_Source text_
-- Opening Marker --

Police on the look out for distracted drivers

Drivers are five times more likely to be involved in an accident when they are using their cell phones.

Statistics also indicate that one in four fatal crashes in B.C. are caused by distracted drivers, which is now the leading cause of vehicle accidents in the province behind speeding.

Officers from the North Cowichan/Duncan RCMP detachment and South Island Traffic Services, in partnership with ICBC, were out in force at a number of roadside locations in Duncan on March 16 to spot perpertators and get the message across to drivers that the consequences are heavy for those who drive while distracted by cell phones and other devices.

Officers were using spotting scopes, which have a range of up to two blocks, to survey traffic for distracted drivers and have them hauled in for ticketing.

The first ticket drivers receive for distracted driving is $368, and if they are reckless enough to receive 10 offences in the same year, they can expect to pay as much as $15,000.

“Most people are catching on and not driving while using cellphones or other electronic devices,” said Const. Amron Russell, while helping to spot distracted drivers on the Trans Canada Highway.

-- Closing Marker --

_Work item 1_
In the piece about distracted drivers, how much is the first ticket for distracted driving?
_Work item 2_
Repeat the piece about distracted drivers word for word, everything from "Officers from the" down to "and other devices.".
_Work item 3_
Keep going with the piece about distracted drivers, picking up right after its last line.

_Dataset content_
-- Opening Marker --

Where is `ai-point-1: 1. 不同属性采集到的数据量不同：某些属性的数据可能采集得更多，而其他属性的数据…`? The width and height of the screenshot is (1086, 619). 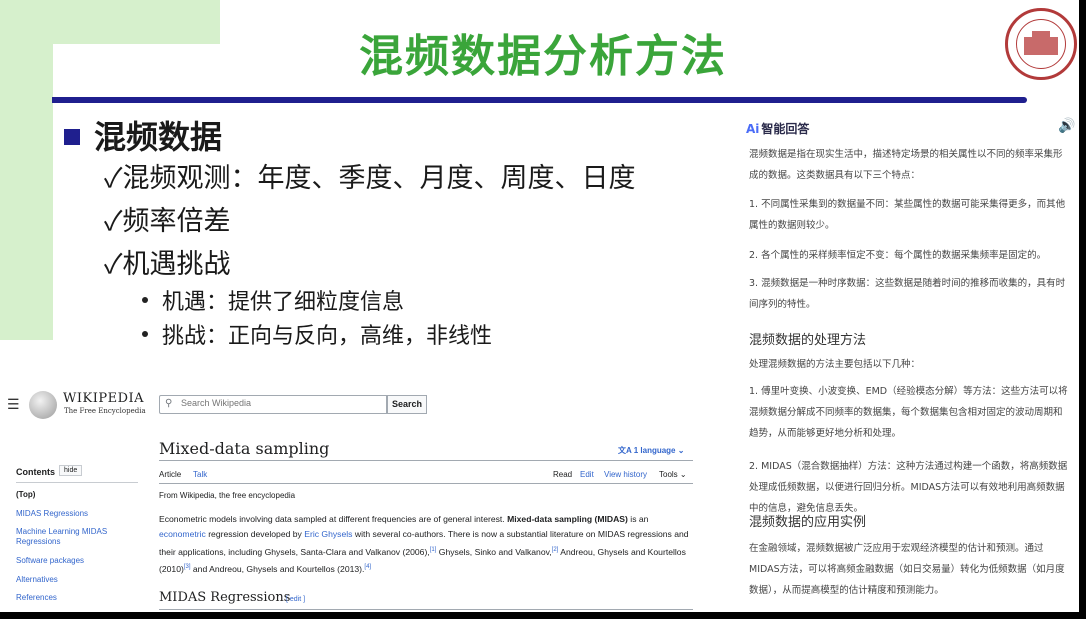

-- Closing Marker --

_Task output 1_
$368

_Task output 2_
Officers from the North Cowichan/Duncan RCMP detachment and South Island Traffic Services, in partnership with ICBC, were out in force at a number of roadside locations in Duncan on March 16 to spot perpertators and get the message across to drivers that the consequences are heavy for those who drive while distracted by cell phones and other devices.

_Task output 3_
“But it is still going on and that’s why we have to raise awareness of the issue. Drivers should think ahead and, like drinking, arrange to have a designated texter in their car if they must text. They can also have a hands-free phone device installed in their vehicle.”

Caroline Robinson, a road safety coordinator with ICBC, said if drivers realize they are addicted to their phones and can’t stop using them while driving, they should turn off the phone and put it in an unaccessible place, like the back seat or the trunk.

“That will remove the temptation,” she said.

“This enforcement against distracted driving is a month-long campaign across the province.”